** About this task **
What lines in the records include the string "olive"? Return each one.

** Data for the task **
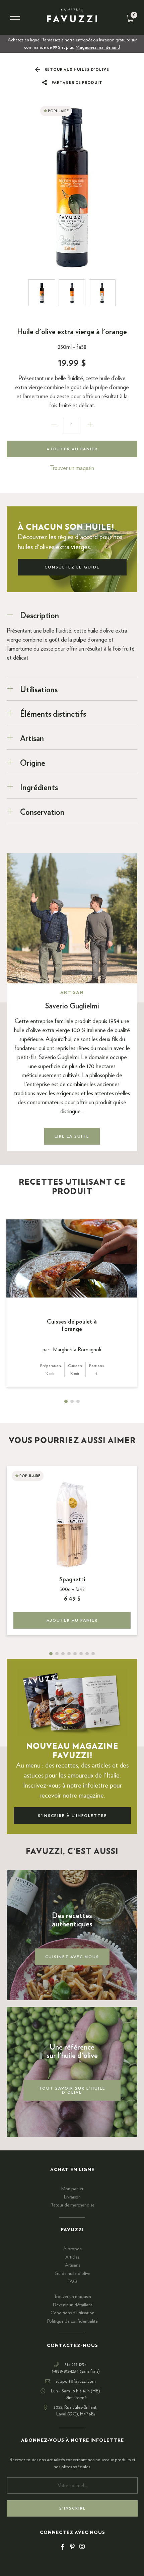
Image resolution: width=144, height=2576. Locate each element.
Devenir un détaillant (72, 2305)
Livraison (72, 2197)
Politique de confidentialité (72, 2321)
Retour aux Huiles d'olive (76, 69)
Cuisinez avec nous (72, 1957)
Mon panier (72, 2188)
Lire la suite (72, 1136)
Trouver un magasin (72, 468)
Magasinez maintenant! (98, 47)
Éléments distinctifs (53, 714)
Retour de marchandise (72, 2205)
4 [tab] (69, 1653)
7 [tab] (87, 1653)
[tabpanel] (72, 1303)
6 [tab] (81, 1653)
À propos (72, 2249)
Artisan (32, 738)
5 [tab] (75, 1653)
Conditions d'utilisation (72, 2313)
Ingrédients (39, 787)
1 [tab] (66, 1401)
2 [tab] (72, 1401)
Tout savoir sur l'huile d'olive (72, 2090)
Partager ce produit (76, 82)
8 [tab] (93, 1653)
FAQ (72, 2281)
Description (39, 616)
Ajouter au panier (72, 449)
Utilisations (39, 690)
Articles (72, 2257)
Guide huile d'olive (72, 2273)
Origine (32, 763)
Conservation (42, 812)
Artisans (72, 2265)
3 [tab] (78, 1401)
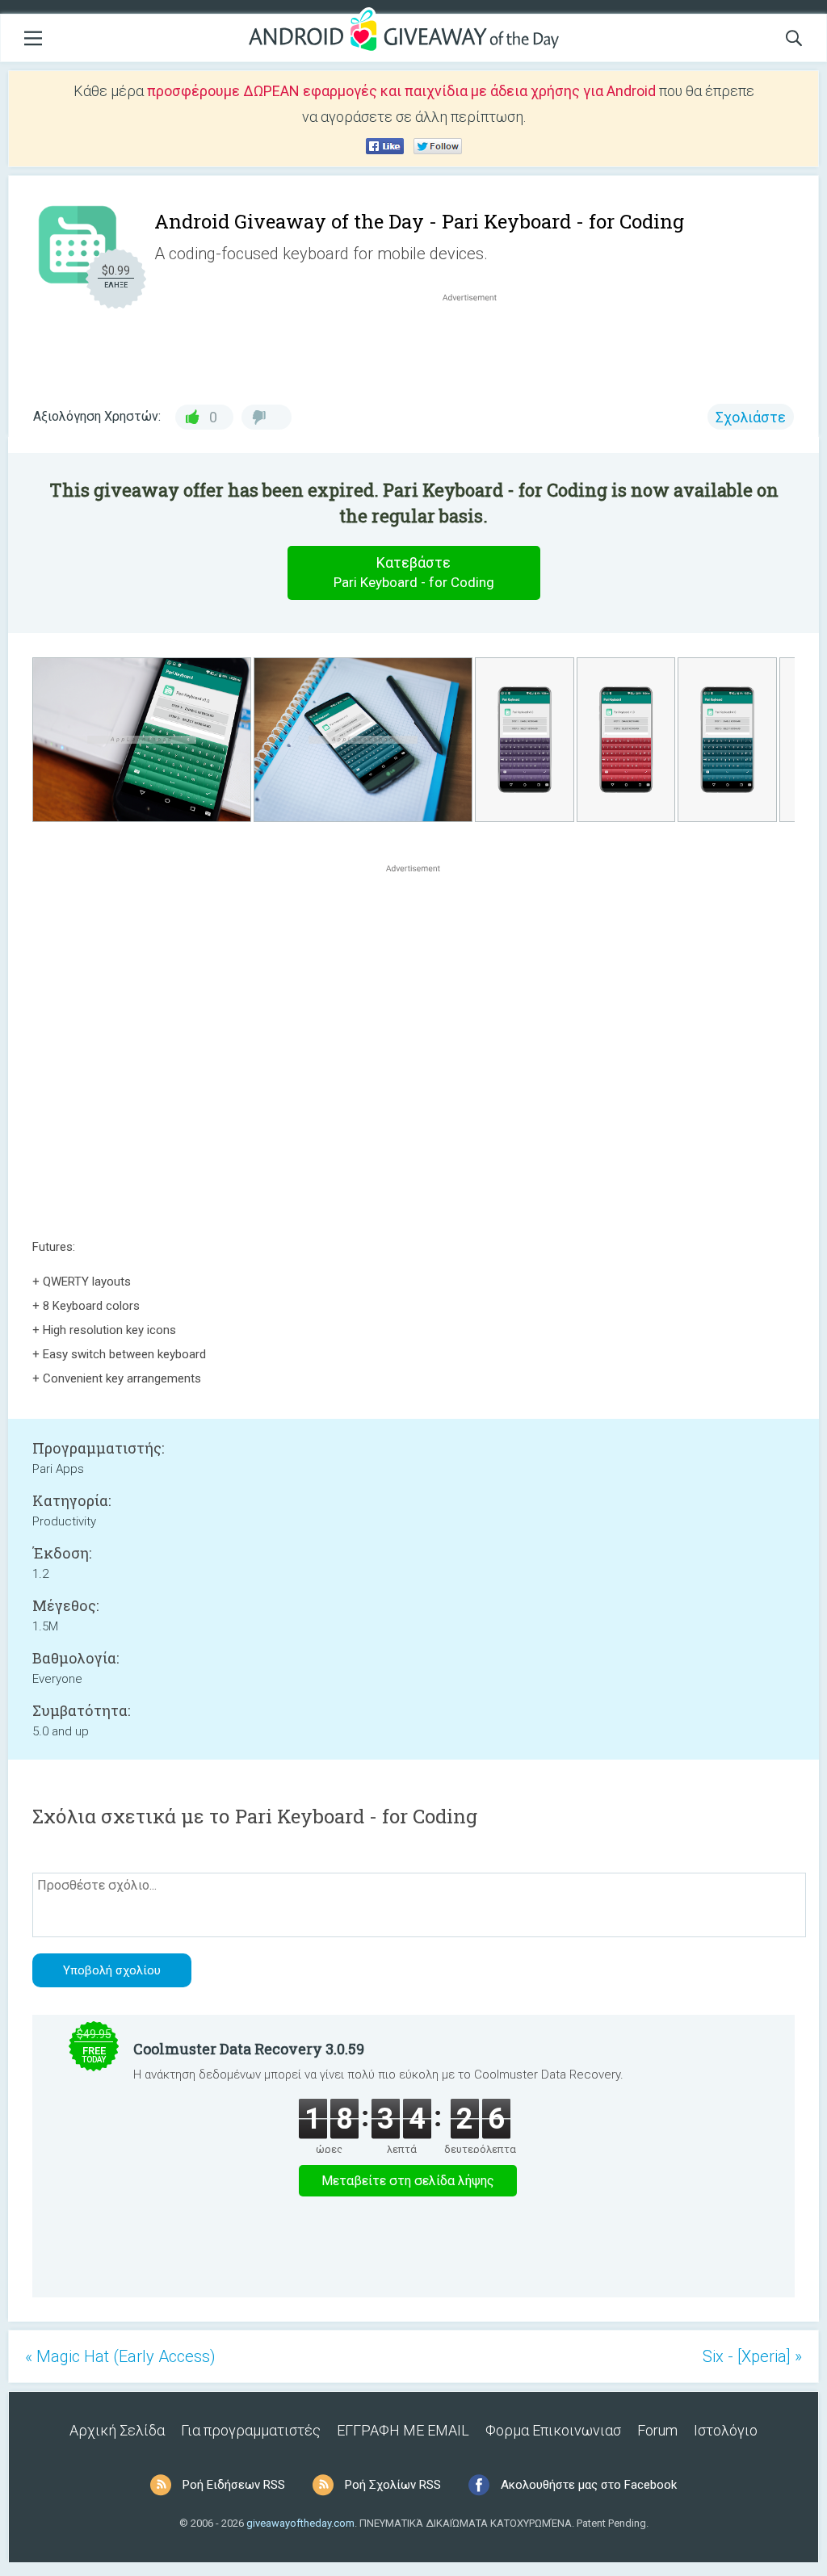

** Written answer **
Retour aux Huiles d'olive (76, 69)
Tout savoir sur l'huile d'olive (72, 2090)
Guide huile d'olive (72, 2273)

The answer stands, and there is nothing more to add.